A report from the Wall Street Journal says the ILA wants a six-year deal that includes a 77 percent pay increase for its 45,000 workers. But the union has kept its lips shut on what their full demands.
Such a port strike would be “highly disruptive” to the global supply chain just ahead of the holiday season, Maersk CEO Vincent Clerc told reporters at an event at the Port of Los Angeles on Aug. 27. These would include supply chain delays and cargo backlogs that would take nearly a week to clear out even if work stopped for just one day.
“If suddenly you create a big traffic jam because of a strike on a market as big and consequential as the U.S. East Coast and Gulf, it’s going to have serious ripple effects across not only the U.S., but across other geographies,” Clerc said.
President Daggett, who was an ILA member during the union’s previous strike in 1977, has global ambitions beyond the East and Gulf Coasts. In perhaps a bit of rhetoric designed to pressure negotiations, he said his next step after striking a new deal would be to form an alliance with “every dockworker union around the world” to combat the growth of automation projects at global ports.
“The only way we can fight this is by having this alliance,” said the brash ILA president. “Let’s say [Maersk] wants to go into Chile and build a fully automated terminal. Well, if that’s going to happen, this alliance now will kick in and we will shut down Maersk throughout the world…Now we might shut them down for three weeks to send them a strong message. None of your ships are going to move.”

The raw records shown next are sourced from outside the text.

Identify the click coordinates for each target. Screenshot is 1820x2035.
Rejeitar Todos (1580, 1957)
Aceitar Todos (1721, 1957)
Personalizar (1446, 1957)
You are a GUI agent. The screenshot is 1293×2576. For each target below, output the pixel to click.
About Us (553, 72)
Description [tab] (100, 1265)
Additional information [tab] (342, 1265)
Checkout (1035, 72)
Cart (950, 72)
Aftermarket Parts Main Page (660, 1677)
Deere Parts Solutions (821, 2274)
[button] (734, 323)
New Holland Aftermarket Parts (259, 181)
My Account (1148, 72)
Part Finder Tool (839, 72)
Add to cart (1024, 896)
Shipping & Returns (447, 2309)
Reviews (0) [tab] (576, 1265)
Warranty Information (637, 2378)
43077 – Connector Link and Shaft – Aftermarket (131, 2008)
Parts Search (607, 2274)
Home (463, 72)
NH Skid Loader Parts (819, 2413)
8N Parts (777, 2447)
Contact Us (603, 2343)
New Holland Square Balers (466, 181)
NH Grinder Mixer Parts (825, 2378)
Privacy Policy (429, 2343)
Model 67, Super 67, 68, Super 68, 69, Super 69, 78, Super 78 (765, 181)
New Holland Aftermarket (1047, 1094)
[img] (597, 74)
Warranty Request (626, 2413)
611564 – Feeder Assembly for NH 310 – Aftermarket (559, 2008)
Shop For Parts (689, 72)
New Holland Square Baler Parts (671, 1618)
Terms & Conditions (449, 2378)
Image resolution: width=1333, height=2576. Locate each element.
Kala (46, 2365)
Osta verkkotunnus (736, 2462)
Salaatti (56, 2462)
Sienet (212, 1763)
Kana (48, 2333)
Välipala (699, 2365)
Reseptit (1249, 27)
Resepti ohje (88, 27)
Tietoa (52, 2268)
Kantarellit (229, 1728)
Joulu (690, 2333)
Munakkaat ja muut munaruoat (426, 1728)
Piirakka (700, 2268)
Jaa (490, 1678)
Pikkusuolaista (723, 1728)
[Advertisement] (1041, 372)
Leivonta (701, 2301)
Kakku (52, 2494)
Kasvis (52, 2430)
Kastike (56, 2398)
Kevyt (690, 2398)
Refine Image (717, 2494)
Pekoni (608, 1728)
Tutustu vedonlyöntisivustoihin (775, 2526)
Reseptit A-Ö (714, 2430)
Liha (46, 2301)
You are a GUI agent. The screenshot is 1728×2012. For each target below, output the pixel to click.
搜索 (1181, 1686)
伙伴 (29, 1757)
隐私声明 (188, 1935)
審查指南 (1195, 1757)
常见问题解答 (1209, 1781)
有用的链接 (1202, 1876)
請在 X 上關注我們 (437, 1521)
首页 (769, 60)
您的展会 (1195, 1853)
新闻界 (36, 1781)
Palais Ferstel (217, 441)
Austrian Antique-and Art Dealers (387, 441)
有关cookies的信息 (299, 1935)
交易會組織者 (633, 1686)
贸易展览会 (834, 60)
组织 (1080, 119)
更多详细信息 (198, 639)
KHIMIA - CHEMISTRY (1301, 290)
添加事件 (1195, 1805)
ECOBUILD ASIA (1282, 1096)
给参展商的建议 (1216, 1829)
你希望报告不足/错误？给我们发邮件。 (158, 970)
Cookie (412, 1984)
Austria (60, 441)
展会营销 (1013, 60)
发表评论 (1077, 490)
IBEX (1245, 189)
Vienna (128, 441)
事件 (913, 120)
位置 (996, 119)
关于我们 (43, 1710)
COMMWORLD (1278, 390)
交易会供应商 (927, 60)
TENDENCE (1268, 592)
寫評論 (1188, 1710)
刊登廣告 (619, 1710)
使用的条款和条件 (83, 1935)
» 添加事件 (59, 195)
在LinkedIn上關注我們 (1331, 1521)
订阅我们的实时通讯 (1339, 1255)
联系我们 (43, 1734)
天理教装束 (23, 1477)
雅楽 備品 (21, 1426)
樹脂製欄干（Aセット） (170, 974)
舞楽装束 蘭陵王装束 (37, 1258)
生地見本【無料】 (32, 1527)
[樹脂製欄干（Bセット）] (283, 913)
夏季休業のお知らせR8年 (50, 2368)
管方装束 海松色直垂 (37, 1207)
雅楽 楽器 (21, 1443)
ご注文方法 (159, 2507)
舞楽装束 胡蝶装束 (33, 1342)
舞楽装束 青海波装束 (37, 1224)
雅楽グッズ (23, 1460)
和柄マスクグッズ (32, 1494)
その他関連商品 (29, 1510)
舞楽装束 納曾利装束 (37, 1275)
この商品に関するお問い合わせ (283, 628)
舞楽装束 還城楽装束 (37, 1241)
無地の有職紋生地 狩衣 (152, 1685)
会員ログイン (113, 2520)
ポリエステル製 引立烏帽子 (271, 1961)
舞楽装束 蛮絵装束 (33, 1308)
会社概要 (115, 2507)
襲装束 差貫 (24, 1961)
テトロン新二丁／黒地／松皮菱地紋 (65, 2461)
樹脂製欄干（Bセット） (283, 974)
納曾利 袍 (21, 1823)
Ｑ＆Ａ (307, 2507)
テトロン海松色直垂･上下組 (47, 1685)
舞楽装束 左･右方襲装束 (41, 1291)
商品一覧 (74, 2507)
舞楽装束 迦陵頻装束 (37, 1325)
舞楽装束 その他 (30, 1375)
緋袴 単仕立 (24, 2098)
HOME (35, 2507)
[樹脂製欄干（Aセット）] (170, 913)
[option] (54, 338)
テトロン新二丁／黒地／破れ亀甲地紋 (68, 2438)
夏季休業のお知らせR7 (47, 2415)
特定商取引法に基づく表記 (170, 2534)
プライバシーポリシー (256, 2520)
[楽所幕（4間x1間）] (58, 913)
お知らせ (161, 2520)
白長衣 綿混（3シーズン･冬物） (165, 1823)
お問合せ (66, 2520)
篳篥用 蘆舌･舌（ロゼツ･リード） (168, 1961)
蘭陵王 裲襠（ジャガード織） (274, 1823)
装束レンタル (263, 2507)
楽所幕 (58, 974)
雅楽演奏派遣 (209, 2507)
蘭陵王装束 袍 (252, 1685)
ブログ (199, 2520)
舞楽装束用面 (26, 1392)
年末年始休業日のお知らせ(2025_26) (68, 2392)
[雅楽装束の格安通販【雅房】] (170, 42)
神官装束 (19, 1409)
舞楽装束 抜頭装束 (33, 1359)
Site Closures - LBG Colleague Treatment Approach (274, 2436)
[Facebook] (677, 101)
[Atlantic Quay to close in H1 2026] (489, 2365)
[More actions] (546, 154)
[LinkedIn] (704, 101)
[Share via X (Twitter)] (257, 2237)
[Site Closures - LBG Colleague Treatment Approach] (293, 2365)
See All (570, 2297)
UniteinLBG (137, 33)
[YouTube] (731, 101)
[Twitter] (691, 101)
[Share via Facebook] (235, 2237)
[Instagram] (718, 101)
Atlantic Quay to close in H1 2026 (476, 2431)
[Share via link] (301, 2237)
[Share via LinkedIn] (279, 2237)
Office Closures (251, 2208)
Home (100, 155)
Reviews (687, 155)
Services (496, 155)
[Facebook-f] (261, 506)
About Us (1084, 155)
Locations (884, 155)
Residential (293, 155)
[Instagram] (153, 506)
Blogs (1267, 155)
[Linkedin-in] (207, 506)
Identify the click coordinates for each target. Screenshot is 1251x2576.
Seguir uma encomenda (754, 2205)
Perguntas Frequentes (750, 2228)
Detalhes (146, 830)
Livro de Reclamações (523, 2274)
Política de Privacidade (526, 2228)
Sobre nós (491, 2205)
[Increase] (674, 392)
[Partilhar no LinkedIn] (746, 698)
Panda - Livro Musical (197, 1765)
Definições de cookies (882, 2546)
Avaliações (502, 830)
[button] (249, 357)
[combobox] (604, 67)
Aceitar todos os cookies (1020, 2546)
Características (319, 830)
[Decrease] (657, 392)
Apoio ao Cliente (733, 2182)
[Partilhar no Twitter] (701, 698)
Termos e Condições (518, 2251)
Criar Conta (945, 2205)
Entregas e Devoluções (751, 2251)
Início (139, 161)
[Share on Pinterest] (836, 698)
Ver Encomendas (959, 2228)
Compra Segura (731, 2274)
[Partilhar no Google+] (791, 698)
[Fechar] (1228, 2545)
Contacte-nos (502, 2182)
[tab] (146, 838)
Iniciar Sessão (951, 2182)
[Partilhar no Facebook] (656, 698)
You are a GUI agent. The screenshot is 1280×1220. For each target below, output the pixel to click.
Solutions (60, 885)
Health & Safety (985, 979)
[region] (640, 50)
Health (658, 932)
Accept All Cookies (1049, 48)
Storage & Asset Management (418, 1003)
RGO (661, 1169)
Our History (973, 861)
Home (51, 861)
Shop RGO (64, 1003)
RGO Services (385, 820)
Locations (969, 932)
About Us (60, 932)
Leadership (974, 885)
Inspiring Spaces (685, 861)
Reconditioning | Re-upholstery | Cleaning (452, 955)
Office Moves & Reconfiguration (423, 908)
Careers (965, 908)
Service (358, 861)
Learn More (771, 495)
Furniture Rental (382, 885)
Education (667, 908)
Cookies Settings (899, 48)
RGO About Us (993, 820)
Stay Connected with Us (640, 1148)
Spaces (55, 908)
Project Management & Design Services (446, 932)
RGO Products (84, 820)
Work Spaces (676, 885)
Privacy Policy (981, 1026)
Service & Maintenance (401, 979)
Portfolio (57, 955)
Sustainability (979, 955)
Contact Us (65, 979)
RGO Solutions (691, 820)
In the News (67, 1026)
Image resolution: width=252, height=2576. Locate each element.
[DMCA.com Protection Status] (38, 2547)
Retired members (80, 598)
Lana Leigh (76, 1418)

Including the automation and economic concerns like wages and benefits, there’s a third sticking point in the negotiations surrounding “right of control” work, and whether the union is supposed to work in certain jurisdictions and situations.
“There’s a right of control issue here, because carriers and terminal operators believe that they relinquish all responsibility once a container is [moved] out of the terminal. We don’t believe that is the case,” Dennis Daggett said. “Now the economics are the sexy issue. That is what our members need and what they deserve. But for me personally, if we don’t resolve that issue, they can pay us $100 an hour, and it doesn’t matter. We won’t have jobs in the future.”
A major difference between the current negotiations and prior ILA-USMX talks is that the union wants agreements for all local contracts before a master deal is finalized.
In February, the ILA gave local unions a May 17 deadline to complete the bargaining talks at the individual ports. But that hit a major snag in some hubs that sent the wider negotiations to a standstill, namely the Port of Mobile, over the use of an automated gate that the younger Daggett called a “violation of the contract.”
“I think the mistakes that we made in the past as a union is we spent so much time and energy negotiating the master contract that we negotiated the locals after the fact,” Daggett said. “At that time, the employers didn’t have the appetite or the energy to negotiate with us, and there was a no strike clause in the massive contract, so I think they took advantage of that. So with this go-around, because the USMX wasn’t prepared enough, we thought outside the box.”
Daggett believes the switch in negotiating tactics is why the meetings have seemed so contentious.
The ILA has already resolved a local agreements at the Ports of Virginia and Boston, according to the executive vice president. But at the time of the video’s filming, which was “almost 60 days from the expiration of the contract,” contracts at the Port of Philadelphia and Florida ports in Miami, Tampa Bay and Jacksonville had yet to be resolved.
“If you don’t sit down at least three times a year with the other side and talk about issues and problems, these things fester,” Daggett said. “By the end of the contract—and in this case, a six-year term—a lot of animosity builds up.”
On Tuesday, the National Retail Federation yet again called on both parties to return to the negotiating table. The trade association called for a resumption of negotiations in January during their first impasse, and was part of a 158-member coalition letter in June that urged the Biden administration to work with both parties to hammer out a deal.
While drama persists on the eastern seaboard, more potential labor action could take place at West Coast ports up in Canada.
The International Longshore and Warehouse Union (ILWU) representing 730 foremen at British Columbia’s ports say 96 percent of members voted to authorize strike action if necessary in an ongoing labor dispute with port employers.
However, no 72-hour strike or lockout notice has been issued.
The union initially sought to strike in July, but were blocked by Canada’s labor board since they only wanted to bargain with one employer, DP World, rather than take an industry-wide vote. Their last agreement with the B.C. Maritime Employers Association (BCMEA) expired more than a year ago, in March 2023.